What needs to be done
Using the entries below, output exactly the line containing "Cardoen Service+ (contrat" and all lines that follow it to the end.

*** Recorded information Section Begins ***

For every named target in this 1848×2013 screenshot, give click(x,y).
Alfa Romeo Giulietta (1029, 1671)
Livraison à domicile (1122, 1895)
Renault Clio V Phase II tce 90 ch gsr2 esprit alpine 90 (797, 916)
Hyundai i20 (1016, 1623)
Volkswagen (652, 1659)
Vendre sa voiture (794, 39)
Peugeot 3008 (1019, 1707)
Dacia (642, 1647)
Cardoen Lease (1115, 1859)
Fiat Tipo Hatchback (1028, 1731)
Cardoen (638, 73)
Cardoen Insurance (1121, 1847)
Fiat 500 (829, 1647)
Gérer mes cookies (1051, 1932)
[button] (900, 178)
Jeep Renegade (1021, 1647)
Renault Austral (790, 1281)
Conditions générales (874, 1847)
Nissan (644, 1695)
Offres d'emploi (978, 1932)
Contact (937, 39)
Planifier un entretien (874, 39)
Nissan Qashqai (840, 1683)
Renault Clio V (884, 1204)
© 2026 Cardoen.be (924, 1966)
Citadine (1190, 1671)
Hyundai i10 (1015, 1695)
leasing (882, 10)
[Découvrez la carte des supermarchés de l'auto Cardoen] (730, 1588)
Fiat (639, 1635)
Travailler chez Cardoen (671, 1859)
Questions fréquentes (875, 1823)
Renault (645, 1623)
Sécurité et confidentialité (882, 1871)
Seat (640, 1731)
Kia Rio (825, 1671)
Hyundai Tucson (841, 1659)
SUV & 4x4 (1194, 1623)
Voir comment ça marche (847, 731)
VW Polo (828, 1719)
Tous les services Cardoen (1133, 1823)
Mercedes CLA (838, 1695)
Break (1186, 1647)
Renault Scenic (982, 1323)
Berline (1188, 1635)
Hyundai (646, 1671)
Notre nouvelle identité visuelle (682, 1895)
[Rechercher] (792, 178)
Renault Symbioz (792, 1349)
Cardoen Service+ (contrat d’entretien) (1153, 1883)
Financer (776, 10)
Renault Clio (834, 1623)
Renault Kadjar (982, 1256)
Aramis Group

*** Recorded information Section Ends ***

Answer space
Cardoen Service+ (contrat d’entretien) (1153, 1883)
Financer (776, 10)
Renault Clio (834, 1623)
Renault Kadjar (982, 1256)
Aramis Group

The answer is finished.